I am re-re-editing my first book. Even one of my roommates got exasperated with me when I told her I was at it again, wondering if I would ever finish it, but I got a fresh burst of creativity and found a lot of places where I could make it stronger. It's been long enough now since I looked at it that I lost some of my attachment to turns of phrase that can upon reflection be improved. I am readying it for e-publication, and I figured it's been this long, why not make a last push and make it as perfect as I possibly can? I'll know when I am done. Again, I learned so much writing the second one that I have found new avenues of self-expression that I can bring to prior work. It just seems slightly underdeveloped to me now, and I know how to fix that. What's a few more months in the course of a lifetime?

Back in the Saddle

My new hard drive seems to be working fine, knock on wood. I was relieved enough to go out and buy backup drives for the Mac and for my little cheapy PC netbook and laptops. I am now budgeted for May to drop some cash on Logic Pro for the Mac so I can get my music composition off the ground again. It's agonizingly slow to get all of the stuff I need for my projects, but it's an investment that is worth it.

Mid-City Press

I just sent an inquiry to a new community newspaper that is starting in my neighborhood. The editor and founder spoke at the local neighborhood council meeting last week and said she is looking for writers. I told her about my fine art and entertainment background and offered to write about local arts organizations and cultural institutions. I live in an artists' comunity in Mid-City, which is located roughly between between Mid-Wilshire and the Miracle Mile on the west and Koreatown on the east, and is bordered by the 10 freeway on the south and Pico Blvd. on the north. There are some very interesting things going on in the area, from St. Elmo's Village, a longstanding artspace for mainly African American work, to Mid City Arts, a graffiti and urban art collective. There is also the Eco-Logical Art Gallery, just outside of the official Mid-City map, but right down the street from me. One of our neighbors shows his work there and they have some really interesting shows.

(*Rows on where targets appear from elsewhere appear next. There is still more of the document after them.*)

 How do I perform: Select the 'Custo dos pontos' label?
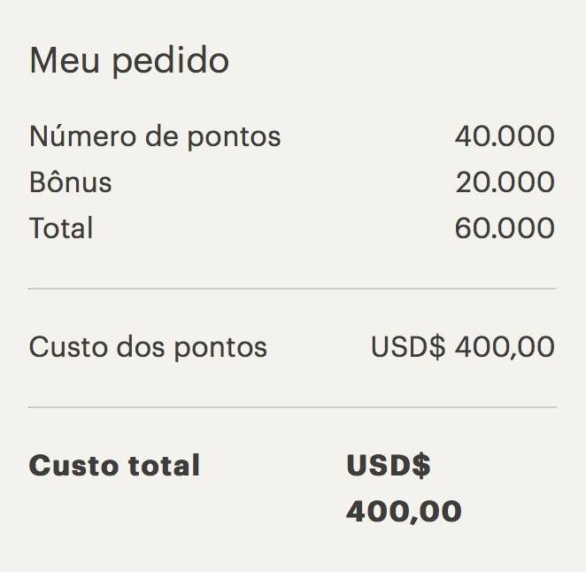click(x=148, y=348)
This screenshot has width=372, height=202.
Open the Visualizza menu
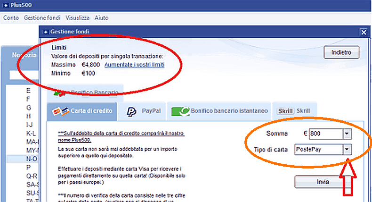(78, 18)
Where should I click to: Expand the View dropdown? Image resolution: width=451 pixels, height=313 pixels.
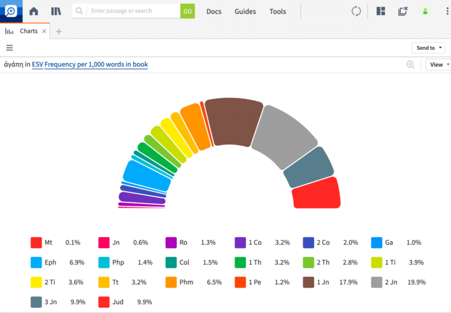pos(438,64)
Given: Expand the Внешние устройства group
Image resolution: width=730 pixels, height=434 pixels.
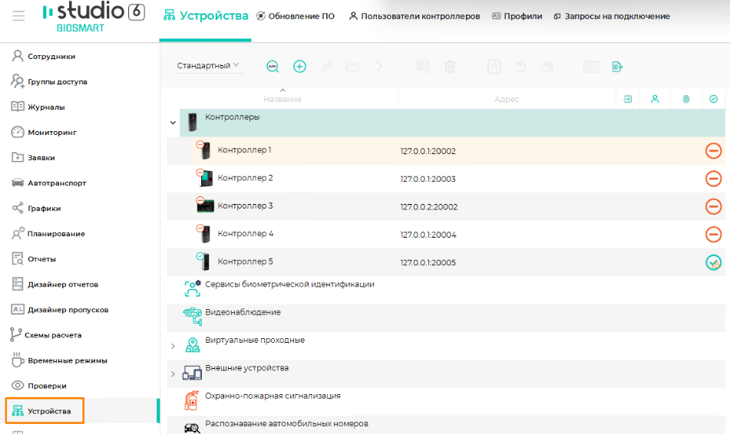Looking at the screenshot, I should (173, 374).
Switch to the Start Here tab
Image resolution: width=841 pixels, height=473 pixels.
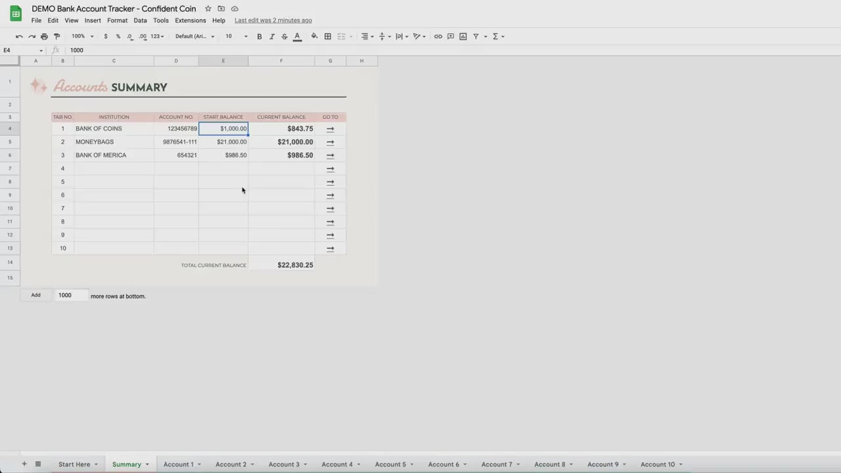[74, 464]
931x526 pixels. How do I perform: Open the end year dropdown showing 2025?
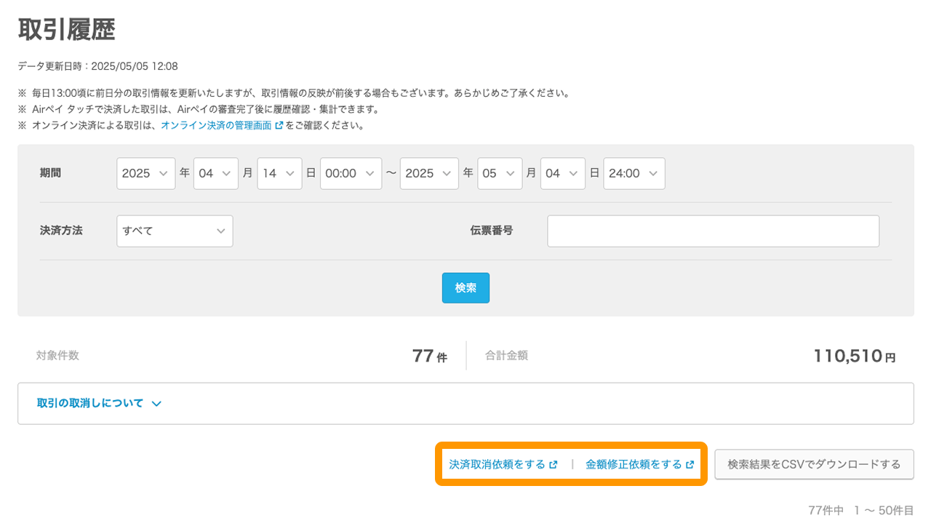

Here is the newspaper's website - it looks to be in beta-testing stage still, not finished, but there is some info about the mission and content.

http://www.midcitypress.com/

I definitely approve of their aim to fill some of the vacuum in local coverage left by cuts at the LA Times and other more established media. It's brave to start a newspaper right now, and I hope they make a go of it.

Medieval Studies

I did not make it to the medieval studies conference last week in Arizona. I almost went, but then decided I would rather spend the money on computer things to advance my own projects. There is a Celtic studies conference coming up at the end of the year, at UCLA. I will go to that one - it involves no travel other than driving across town, and it's completely free. I am kind of sorry about missing this recent one - the topic was Man and the Natural World during the Middle Ages, which sounded fascinating, and I would like to visit Scottsdale again (I once went when I was six years old and liked it). I've just only got so much time, money and energy, and I have to allocate all of those resources as I go.